Exercise objective:
Copy the data from its first line through the line that contains "Action: click(496, 732)", replacing "username link" with "profile link" and changing nothing else. Leave the pictures out of your copy.

◇ ◇ ◇ ◇ ◇

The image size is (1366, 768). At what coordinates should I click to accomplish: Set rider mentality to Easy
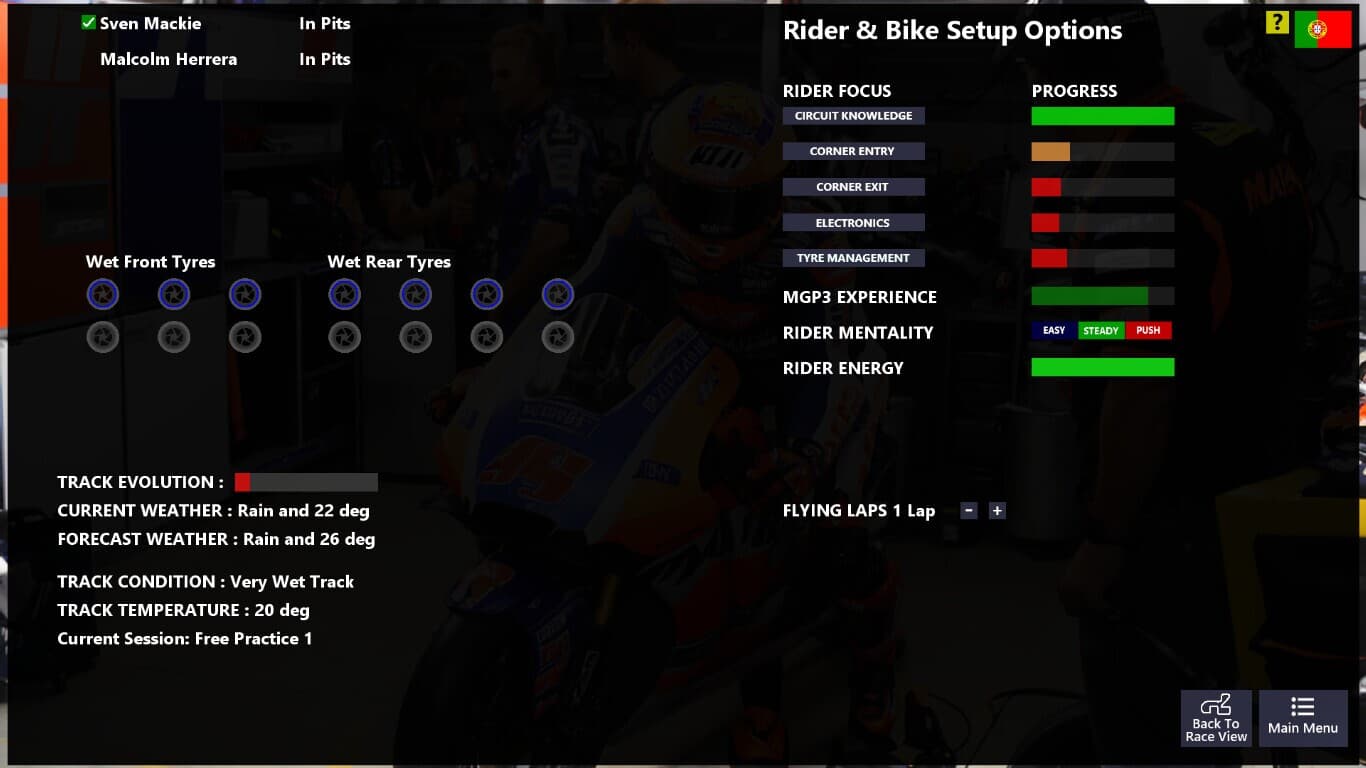point(1054,330)
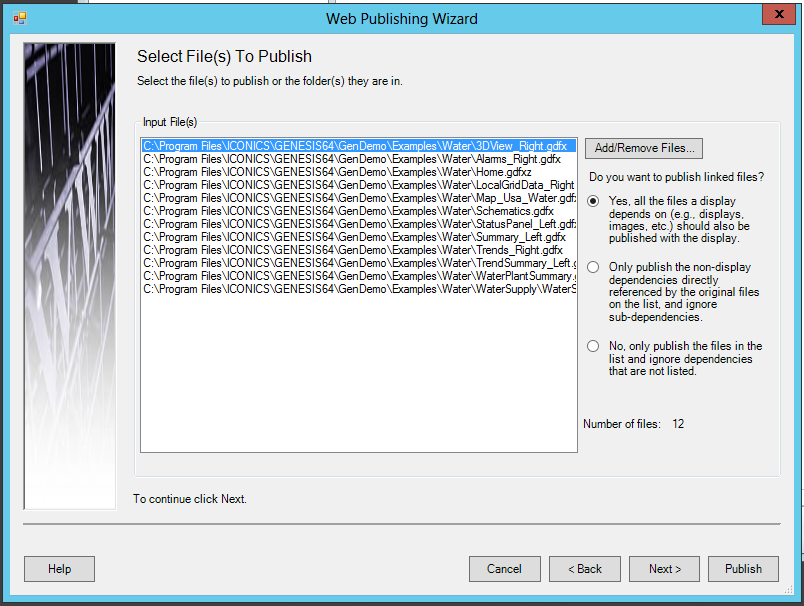Click the Publish button
The height and width of the screenshot is (606, 804).
[x=743, y=569]
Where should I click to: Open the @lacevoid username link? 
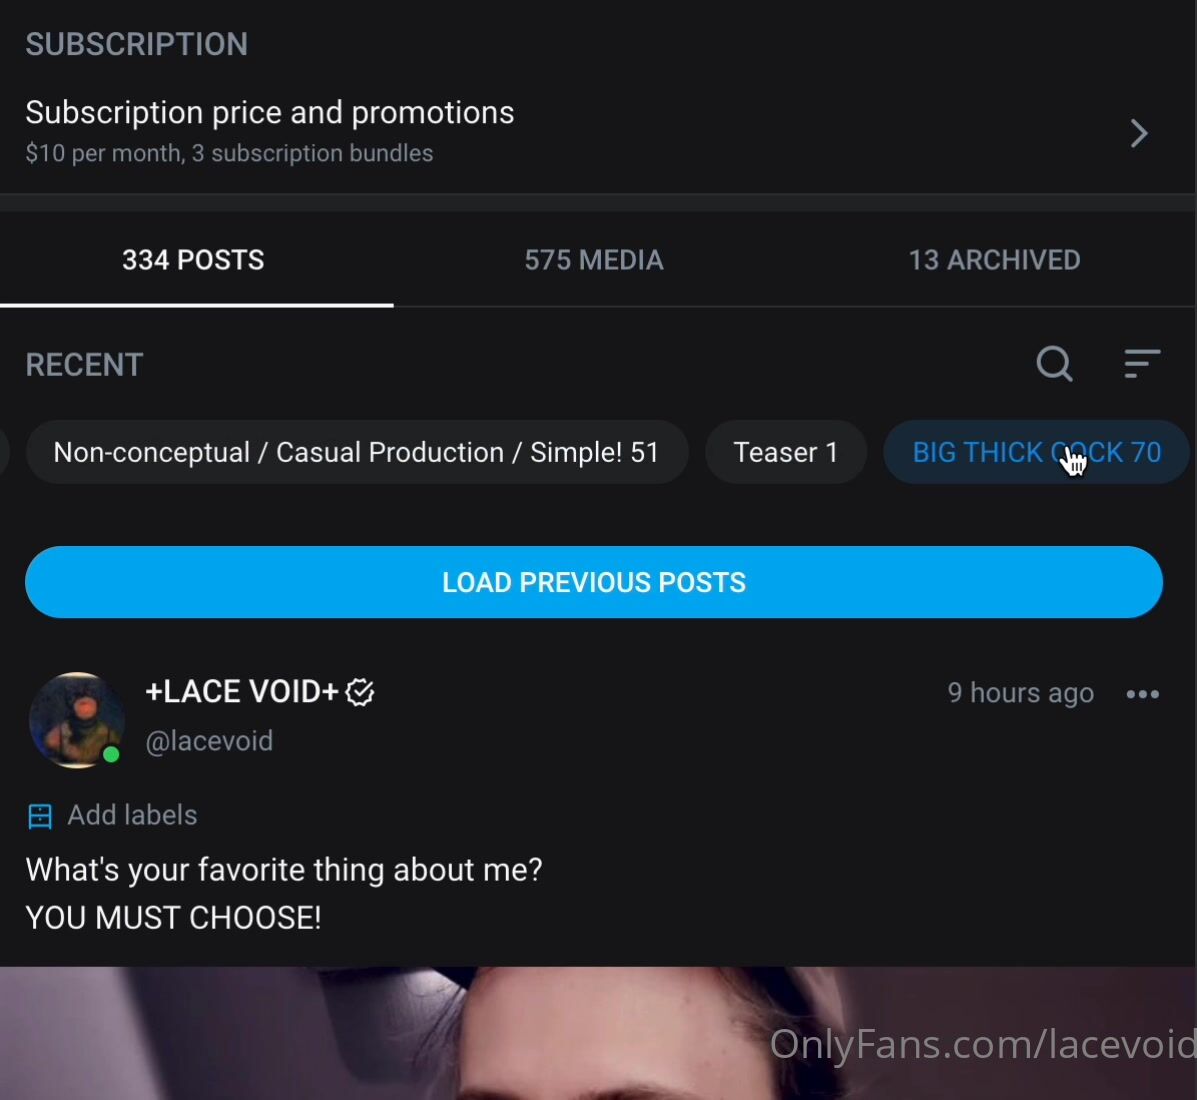(x=209, y=741)
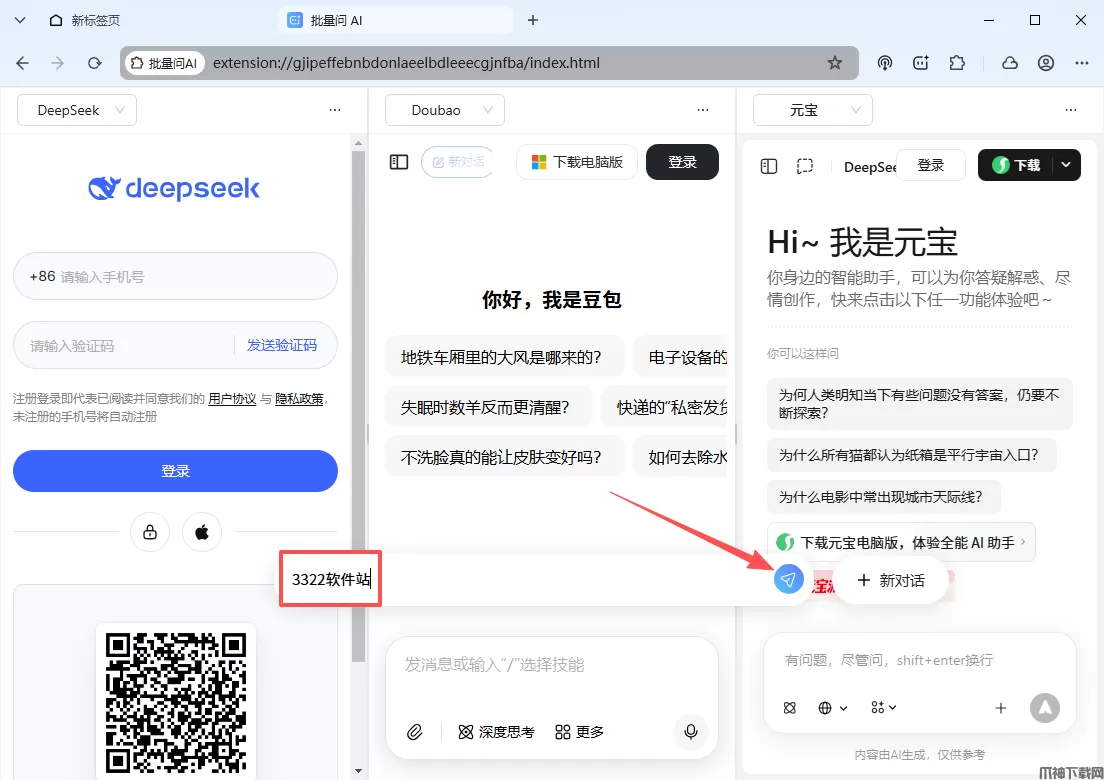Image resolution: width=1104 pixels, height=780 pixels.
Task: Toggle 深度思考 mode in Doubao
Action: click(496, 732)
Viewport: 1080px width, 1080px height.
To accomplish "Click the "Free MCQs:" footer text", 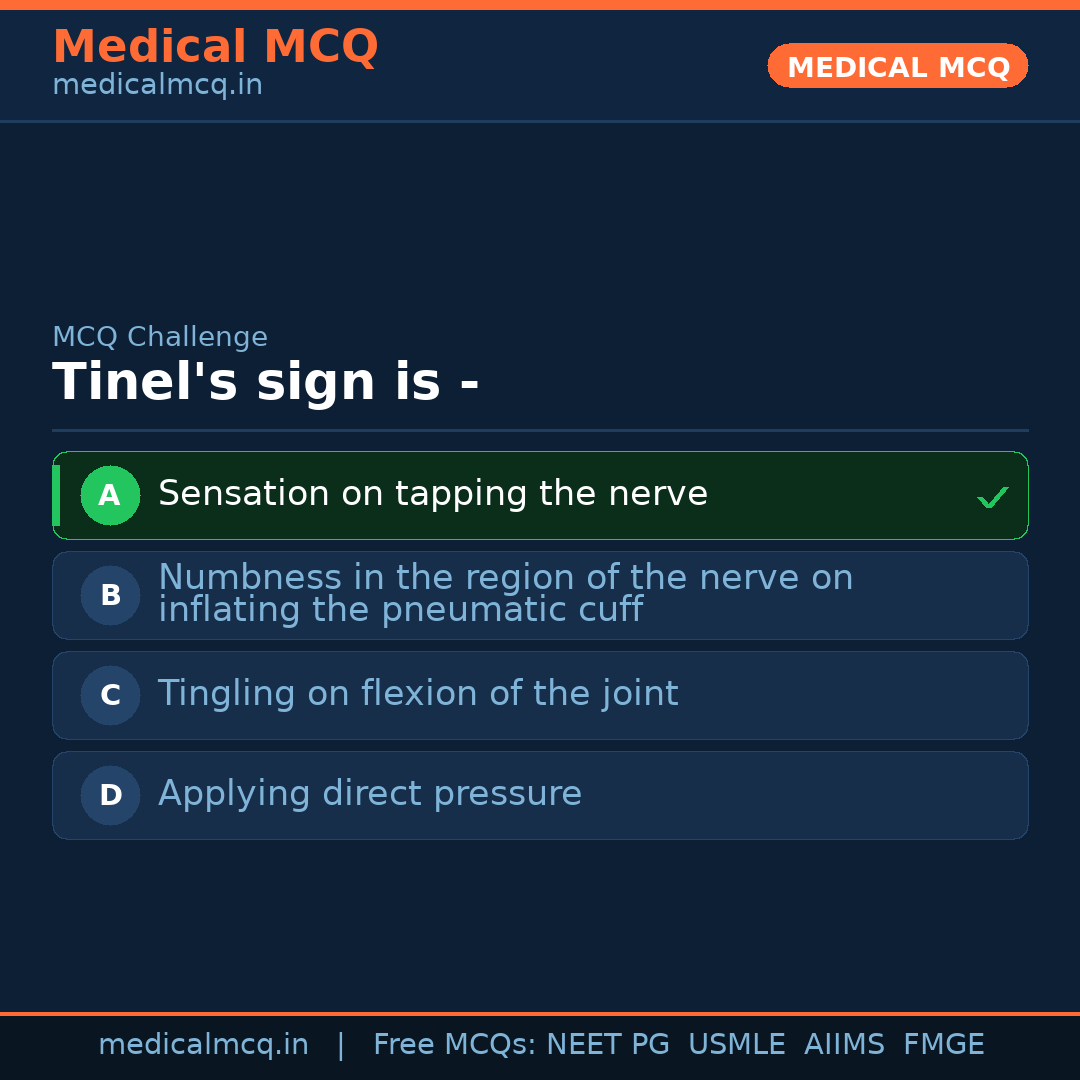I will pyautogui.click(x=454, y=1045).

◇ ◇ ◇ ◇ ◇

Worked answer:
The image size is (1366, 768). At what coordinates should I click to accomplish: Set rider mentality to Easy
point(1054,330)
Click the Publish button
The height and width of the screenshot is (606, 804).
[x=743, y=569]
Where should I click to: Open the @lacevoid profile link? 
(x=209, y=741)
Image resolution: width=1104 pixels, height=780 pixels.
Task: Toggle 深度思考 mode in Doubao
Action: click(496, 732)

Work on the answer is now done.